▶ **HOW TO COMPLETE THIS TASK**: Working from the top of the records below, reproduce each line exactly, ending once you have written the line containing "Given: Click the back navigation arrow".

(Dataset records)
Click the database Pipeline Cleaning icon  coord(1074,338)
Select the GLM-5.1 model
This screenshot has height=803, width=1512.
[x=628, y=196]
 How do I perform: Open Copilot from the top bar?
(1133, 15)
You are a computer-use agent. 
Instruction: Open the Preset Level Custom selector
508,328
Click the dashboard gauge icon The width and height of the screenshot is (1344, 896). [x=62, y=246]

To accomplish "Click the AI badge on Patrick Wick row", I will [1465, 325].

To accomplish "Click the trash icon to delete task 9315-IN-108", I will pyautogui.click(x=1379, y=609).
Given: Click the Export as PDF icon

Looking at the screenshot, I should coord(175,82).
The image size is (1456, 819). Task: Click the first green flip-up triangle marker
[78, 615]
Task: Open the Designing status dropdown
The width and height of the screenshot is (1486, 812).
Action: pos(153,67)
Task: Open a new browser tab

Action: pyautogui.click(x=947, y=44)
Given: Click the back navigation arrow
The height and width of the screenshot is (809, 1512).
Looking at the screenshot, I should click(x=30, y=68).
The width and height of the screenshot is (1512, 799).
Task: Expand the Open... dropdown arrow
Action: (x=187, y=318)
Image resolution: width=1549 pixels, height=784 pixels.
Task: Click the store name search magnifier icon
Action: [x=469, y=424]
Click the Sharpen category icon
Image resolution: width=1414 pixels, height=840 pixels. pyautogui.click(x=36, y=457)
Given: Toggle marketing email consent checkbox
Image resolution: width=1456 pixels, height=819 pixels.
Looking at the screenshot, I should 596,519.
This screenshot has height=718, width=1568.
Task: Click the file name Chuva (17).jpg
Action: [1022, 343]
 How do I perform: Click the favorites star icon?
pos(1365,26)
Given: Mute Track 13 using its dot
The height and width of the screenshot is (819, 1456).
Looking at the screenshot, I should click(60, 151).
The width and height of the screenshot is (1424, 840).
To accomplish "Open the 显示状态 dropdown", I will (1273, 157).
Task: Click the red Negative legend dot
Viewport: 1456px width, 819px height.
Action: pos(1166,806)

▶ **THE COMPLETED TASK**:
Click the database Pipeline Cleaning icon  coord(1074,338)
Select the GLM-5.1 model
This screenshot has height=803, width=1512.
[x=628, y=196]
 How do I perform: Open Copilot from the top bar?
(1133, 15)
You are a computer-use agent. 
Instruction: Open the Preset Level Custom selector
508,328
Click the dashboard gauge icon The width and height of the screenshot is (1344, 896). [x=62, y=246]

To accomplish "Click the AI badge on Patrick Wick row", I will [1465, 325].

To accomplish "Click the trash icon to delete task 9315-IN-108", I will pyautogui.click(x=1379, y=609).
Given: Click the Export as PDF icon

Looking at the screenshot, I should coord(175,82).
The image size is (1456, 819). Task: Click the first green flip-up triangle marker
[78, 615]
Task: Open the Designing status dropdown
The width and height of the screenshot is (1486, 812).
Action: pos(153,67)
Task: Open a new browser tab

Action: pyautogui.click(x=947, y=44)
Given: Click the back navigation arrow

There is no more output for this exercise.